Once again, our folk collection here is the source of this post. This unassuming volume, 900 Miles – the ballads, blues and folksongs of Cisco Houston, is yet another Oak Publication.
These earlier posts taken from other Oak Publications: The ‘House of the rising sun’ blues …, Hard-hit People: Songs of the American Great Depression, and A Time of Trial: More Songs from the American Great Depression took me on fascinating journeys, and I expect this volume to do the same. Interestingly enough, this is the only obvious library copy in the UK, despite it still being on sale.

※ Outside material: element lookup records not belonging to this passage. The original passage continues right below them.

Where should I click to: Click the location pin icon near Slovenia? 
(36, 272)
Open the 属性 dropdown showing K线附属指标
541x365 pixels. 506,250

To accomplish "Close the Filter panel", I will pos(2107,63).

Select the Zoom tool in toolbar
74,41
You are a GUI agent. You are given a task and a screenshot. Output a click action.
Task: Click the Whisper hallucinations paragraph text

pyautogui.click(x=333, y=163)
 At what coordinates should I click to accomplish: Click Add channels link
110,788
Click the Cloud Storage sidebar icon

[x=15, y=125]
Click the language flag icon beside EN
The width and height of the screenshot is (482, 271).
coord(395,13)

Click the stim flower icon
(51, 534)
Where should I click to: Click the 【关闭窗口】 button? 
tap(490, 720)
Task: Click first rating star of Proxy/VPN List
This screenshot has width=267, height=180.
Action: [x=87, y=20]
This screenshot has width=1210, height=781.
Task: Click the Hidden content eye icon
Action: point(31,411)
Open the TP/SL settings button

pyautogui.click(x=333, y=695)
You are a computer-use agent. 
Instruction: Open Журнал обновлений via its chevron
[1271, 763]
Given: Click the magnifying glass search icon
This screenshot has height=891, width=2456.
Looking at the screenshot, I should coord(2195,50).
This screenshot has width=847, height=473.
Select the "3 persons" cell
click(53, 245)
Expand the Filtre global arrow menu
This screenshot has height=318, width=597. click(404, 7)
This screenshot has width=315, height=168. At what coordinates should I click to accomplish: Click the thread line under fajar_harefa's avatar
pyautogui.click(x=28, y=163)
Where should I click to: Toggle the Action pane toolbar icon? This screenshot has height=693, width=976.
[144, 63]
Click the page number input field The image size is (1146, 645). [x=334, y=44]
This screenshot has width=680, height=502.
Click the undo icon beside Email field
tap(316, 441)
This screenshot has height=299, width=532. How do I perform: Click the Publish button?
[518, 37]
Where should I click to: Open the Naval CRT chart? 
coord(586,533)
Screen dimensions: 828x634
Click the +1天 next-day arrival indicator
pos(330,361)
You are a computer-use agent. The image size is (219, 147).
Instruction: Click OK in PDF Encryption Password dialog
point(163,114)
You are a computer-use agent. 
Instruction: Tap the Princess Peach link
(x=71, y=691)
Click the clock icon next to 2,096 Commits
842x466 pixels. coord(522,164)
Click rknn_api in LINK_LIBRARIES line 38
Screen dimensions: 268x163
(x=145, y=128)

‘Cisco’ Houston, 1918-1961
Houston’s nickname came from Cisco, California, a railroad settlement (now largely abandoned) he passed through as he looked for work in the Great Depression. He was a folk singer, but also a cowboy, railroad worker, merchant seaman, and sometime actor. He and Woody Guthrie worked together, and this volume contains several names we’ve come across previously: Guthrie, Moses Asch, and Irwin Silber.
Asch gives some insight on Houston’s background in his ‘Letter to Cisco’ introduction:
You were not easy to communicate with and I didn’t find out about your background till much later … I would say ‘What about a Western song like Little Dogies?’ and you would tell me about the song, what it meant to you, why you chose the particular tempo that you sang in, rather than the one I would hear from others … and it came out that you lived the life of a cowhand, a roustabout and entertainer in roadhouses, and on the radio out West.
There’s a sketch of Houston on the front of our score, though his arm obscures many of his features. According to ciscohouston.com, he was
A handsome guy who didn’t like his picture taken.
Get along little dogies
As the photo illustrates, I’m haven’t mis-spelt the title of the song. A dogie is a motherless or neglected calf.
Here’s one of the verses:
It’s early in the springtime we round up the dogies, We cut ’em out, brand ’em and bob off their tails, Round up our horses, load up the chuck wagon And then throw the dogies upon the long trail.
And here’s a link to one of the many Smithsonian Folkways recordings of Houston that are out there on the web:
Little Joe the wrangler
Woody Guthrie wrote his own piece about Houston for this volume. He clearly regarded the other man as a soul mate:
We are lucky, I think, to have a man like Cisco Houston … singing fighting and militant folk songs of social protest to the honor and dignity of the working man and woman everywhere across the humps and the falls of our country here. This is a big job and it is for big people with big faith in the humanly race everywhere.
A wrangler was the most junior amongst cowboys, his job being to look after everyone’s horse. In this song, Houston sets a long, narrative tale to a simple, eminently singable tune. Here’s the opening verse:
He was little Joe, the wrangler, he’ll wrangle never more, His day with the remuda they are o’er. It was a year ago last April that he rode into our camp, Just a little Texas stray and all alone. His saddle was a Texas ‘kack’ made many years ago With an OK spur on the foot lightly slung. His bed-roll in the cotton sack was loosely tied behind, And his canteen o’er his saddle horn was hung.
Night herding song
This last song has a slow 3/4 lilt in the bright key of E major.
I’ve circle herded and night herded too, But to keep you together that’s what I can’t do; My horse is leg weary and I’m kinda tired, But if you get away I am sure to get fired. Bunch up, little dogies, bunch up. Hi-oo, hi-oo, hi-oo
I’ll return to Moses Asch for the final word for now. I’ll be back to look at more of Houston’s songs in another post.
After all these years your recordings stand alongside the best of them and your guitar-playing is considered outstanding even among the experts. The fact that you composed many of the songs you sang is not widely known. They came out of your experiences and were hard to come by.